**** Data listing ****

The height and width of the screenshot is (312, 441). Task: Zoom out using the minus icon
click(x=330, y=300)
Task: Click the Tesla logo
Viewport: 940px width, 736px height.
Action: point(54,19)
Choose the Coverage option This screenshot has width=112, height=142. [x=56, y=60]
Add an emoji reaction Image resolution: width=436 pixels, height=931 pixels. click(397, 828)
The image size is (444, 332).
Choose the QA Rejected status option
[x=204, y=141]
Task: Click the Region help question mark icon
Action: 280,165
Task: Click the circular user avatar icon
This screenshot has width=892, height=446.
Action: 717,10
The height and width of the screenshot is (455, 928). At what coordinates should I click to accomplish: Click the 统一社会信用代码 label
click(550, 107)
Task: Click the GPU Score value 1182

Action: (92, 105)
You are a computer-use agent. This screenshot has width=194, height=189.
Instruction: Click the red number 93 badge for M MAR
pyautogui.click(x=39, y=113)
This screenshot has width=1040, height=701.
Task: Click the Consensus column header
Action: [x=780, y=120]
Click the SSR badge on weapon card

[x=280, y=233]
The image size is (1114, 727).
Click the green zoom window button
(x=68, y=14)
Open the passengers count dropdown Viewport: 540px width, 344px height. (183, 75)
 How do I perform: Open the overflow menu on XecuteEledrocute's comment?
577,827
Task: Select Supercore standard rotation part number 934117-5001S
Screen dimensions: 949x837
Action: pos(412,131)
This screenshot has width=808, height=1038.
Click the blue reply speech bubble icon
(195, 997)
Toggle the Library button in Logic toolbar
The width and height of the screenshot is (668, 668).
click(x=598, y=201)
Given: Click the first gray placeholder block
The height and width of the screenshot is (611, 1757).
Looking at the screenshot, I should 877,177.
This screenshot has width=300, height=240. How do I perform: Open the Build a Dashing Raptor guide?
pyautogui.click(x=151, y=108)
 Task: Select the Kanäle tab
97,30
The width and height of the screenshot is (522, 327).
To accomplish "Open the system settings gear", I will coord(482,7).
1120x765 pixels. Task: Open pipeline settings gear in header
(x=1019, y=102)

****

● **Goal of the exercise**:
Output the listing above in full. Every line must match.

● **Solution for this exercise**:
The height and width of the screenshot is (312, 441). Task: Zoom out using the minus icon
click(x=330, y=300)
Task: Click the Tesla logo
Viewport: 940px width, 736px height.
Action: point(54,19)
Choose the Coverage option This screenshot has width=112, height=142. [x=56, y=60]
Add an emoji reaction Image resolution: width=436 pixels, height=931 pixels. click(397, 828)
The image size is (444, 332).
Choose the QA Rejected status option
[x=204, y=141]
Task: Click the Region help question mark icon
Action: 280,165
Task: Click the circular user avatar icon
This screenshot has width=892, height=446.
Action: 717,10
The height and width of the screenshot is (455, 928). At what coordinates should I click to accomplish: Click the 统一社会信用代码 label
click(550, 107)
Task: Click the GPU Score value 1182

Action: (92, 105)
You are a computer-use agent. This screenshot has width=194, height=189.
Instruction: Click the red number 93 badge for M MAR
pyautogui.click(x=39, y=113)
This screenshot has width=1040, height=701.
Task: Click the Consensus column header
Action: [x=780, y=120]
Click the SSR badge on weapon card

[x=280, y=233]
The image size is (1114, 727).
Click the green zoom window button
(x=68, y=14)
Open the passengers count dropdown Viewport: 540px width, 344px height. (183, 75)
 How do I perform: Open the overflow menu on XecuteEledrocute's comment?
577,827
Task: Select Supercore standard rotation part number 934117-5001S
Screen dimensions: 949x837
Action: pos(412,131)
This screenshot has width=808, height=1038.
Click the blue reply speech bubble icon
(195, 997)
Toggle the Library button in Logic toolbar
The width and height of the screenshot is (668, 668).
click(x=598, y=201)
Given: Click the first gray placeholder block
The height and width of the screenshot is (611, 1757).
Looking at the screenshot, I should 877,177.
This screenshot has width=300, height=240. How do I perform: Open the Build a Dashing Raptor guide?
pyautogui.click(x=151, y=108)
 Task: Select the Kanäle tab
97,30
The width and height of the screenshot is (522, 327).
To accomplish "Open the system settings gear", I will coord(482,7).
1120x765 pixels. Task: Open pipeline settings gear in header
(x=1019, y=102)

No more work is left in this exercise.